(Stored data)
....................
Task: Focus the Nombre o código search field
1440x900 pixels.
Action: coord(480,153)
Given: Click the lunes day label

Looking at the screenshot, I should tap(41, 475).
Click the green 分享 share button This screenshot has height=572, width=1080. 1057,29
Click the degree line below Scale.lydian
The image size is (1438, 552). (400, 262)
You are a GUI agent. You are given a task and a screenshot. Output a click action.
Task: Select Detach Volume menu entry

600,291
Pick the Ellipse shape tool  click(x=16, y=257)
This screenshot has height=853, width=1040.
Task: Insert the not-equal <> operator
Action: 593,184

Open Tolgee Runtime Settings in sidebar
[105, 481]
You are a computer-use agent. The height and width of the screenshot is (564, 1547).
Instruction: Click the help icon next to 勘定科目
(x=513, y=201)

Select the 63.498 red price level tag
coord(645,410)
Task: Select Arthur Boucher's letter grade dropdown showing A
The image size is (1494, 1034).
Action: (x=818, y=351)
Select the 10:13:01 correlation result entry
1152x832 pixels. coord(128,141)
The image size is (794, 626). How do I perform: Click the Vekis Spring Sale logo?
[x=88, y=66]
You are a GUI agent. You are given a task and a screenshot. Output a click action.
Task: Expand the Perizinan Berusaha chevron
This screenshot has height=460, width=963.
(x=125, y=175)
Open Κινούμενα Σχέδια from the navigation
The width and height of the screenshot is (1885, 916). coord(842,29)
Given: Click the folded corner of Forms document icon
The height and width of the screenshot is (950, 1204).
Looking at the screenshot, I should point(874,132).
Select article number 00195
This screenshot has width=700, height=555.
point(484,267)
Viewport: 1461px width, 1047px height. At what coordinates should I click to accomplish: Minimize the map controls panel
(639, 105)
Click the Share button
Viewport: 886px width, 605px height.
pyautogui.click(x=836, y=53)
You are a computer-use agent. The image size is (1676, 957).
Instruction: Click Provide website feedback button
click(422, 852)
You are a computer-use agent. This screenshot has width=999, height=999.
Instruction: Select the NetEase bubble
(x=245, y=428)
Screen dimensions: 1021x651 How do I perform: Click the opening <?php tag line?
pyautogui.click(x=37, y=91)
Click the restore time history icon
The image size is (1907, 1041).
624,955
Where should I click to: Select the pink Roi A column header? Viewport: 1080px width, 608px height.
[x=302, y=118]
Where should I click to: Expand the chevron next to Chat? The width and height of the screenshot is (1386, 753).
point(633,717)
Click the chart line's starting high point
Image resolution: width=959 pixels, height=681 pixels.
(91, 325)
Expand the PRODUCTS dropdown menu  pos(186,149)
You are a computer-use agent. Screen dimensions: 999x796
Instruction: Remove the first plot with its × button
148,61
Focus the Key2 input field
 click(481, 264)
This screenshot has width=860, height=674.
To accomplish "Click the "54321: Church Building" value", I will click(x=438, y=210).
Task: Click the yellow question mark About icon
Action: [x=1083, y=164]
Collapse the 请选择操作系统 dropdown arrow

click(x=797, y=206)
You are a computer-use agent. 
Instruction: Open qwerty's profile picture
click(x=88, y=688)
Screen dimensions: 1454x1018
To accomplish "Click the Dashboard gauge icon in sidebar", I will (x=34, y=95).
....................
• **Activity**:
Could you output the records in full, exactly as written?

• **Answer for the task**:
Task: Focus the Nombre o código search field
1440x900 pixels.
Action: coord(480,153)
Given: Click the lunes day label

Looking at the screenshot, I should tap(41, 475).
Click the green 分享 share button This screenshot has height=572, width=1080. 1057,29
Click the degree line below Scale.lydian
The image size is (1438, 552). (400, 262)
You are a GUI agent. You are given a task and a screenshot. Output a click action.
Task: Select Detach Volume menu entry

600,291
Pick the Ellipse shape tool  click(x=16, y=257)
This screenshot has height=853, width=1040.
Task: Insert the not-equal <> operator
Action: 593,184

Open Tolgee Runtime Settings in sidebar
[105, 481]
You are a computer-use agent. The height and width of the screenshot is (564, 1547).
Instruction: Click the help icon next to 勘定科目
(x=513, y=201)

Select the 63.498 red price level tag
coord(645,410)
Task: Select Arthur Boucher's letter grade dropdown showing A
The image size is (1494, 1034).
Action: (x=818, y=351)
Select the 10:13:01 correlation result entry
1152x832 pixels. coord(128,141)
The image size is (794, 626). How do I perform: Click the Vekis Spring Sale logo?
[x=88, y=66]
You are a GUI agent. You are given a task and a screenshot. Output a click action.
Task: Expand the Perizinan Berusaha chevron
This screenshot has height=460, width=963.
(x=125, y=175)
Open Κινούμενα Σχέδια from the navigation
The width and height of the screenshot is (1885, 916). coord(842,29)
Given: Click the folded corner of Forms document icon
The height and width of the screenshot is (950, 1204).
Looking at the screenshot, I should point(874,132).
Select article number 00195
This screenshot has width=700, height=555.
point(484,267)
Viewport: 1461px width, 1047px height. At what coordinates should I click to accomplish: Minimize the map controls panel
(639, 105)
Click the Share button
Viewport: 886px width, 605px height.
pyautogui.click(x=836, y=53)
You are a computer-use agent. The image size is (1676, 957).
Instruction: Click Provide website feedback button
click(422, 852)
You are a computer-use agent. This screenshot has width=999, height=999.
Instruction: Select the NetEase bubble
(x=245, y=428)
Screen dimensions: 1021x651 How do I perform: Click the opening <?php tag line?
pyautogui.click(x=37, y=91)
Click the restore time history icon
The image size is (1907, 1041).
624,955
Where should I click to: Select the pink Roi A column header? Viewport: 1080px width, 608px height.
[x=302, y=118]
Where should I click to: Expand the chevron next to Chat? The width and height of the screenshot is (1386, 753).
point(633,717)
Click the chart line's starting high point
Image resolution: width=959 pixels, height=681 pixels.
(91, 325)
Expand the PRODUCTS dropdown menu  pos(186,149)
You are a computer-use agent. Screen dimensions: 999x796
Instruction: Remove the first plot with its × button
148,61
Focus the Key2 input field
 click(481, 264)
This screenshot has width=860, height=674.
To accomplish "Click the "54321: Church Building" value", I will click(x=438, y=210).
Task: Click the yellow question mark About icon
Action: [x=1083, y=164]
Collapse the 请选择操作系统 dropdown arrow

click(x=797, y=206)
You are a computer-use agent. 
Instruction: Open qwerty's profile picture
click(x=88, y=688)
Screen dimensions: 1454x1018
To accomplish "Click the Dashboard gauge icon in sidebar", I will (x=34, y=95).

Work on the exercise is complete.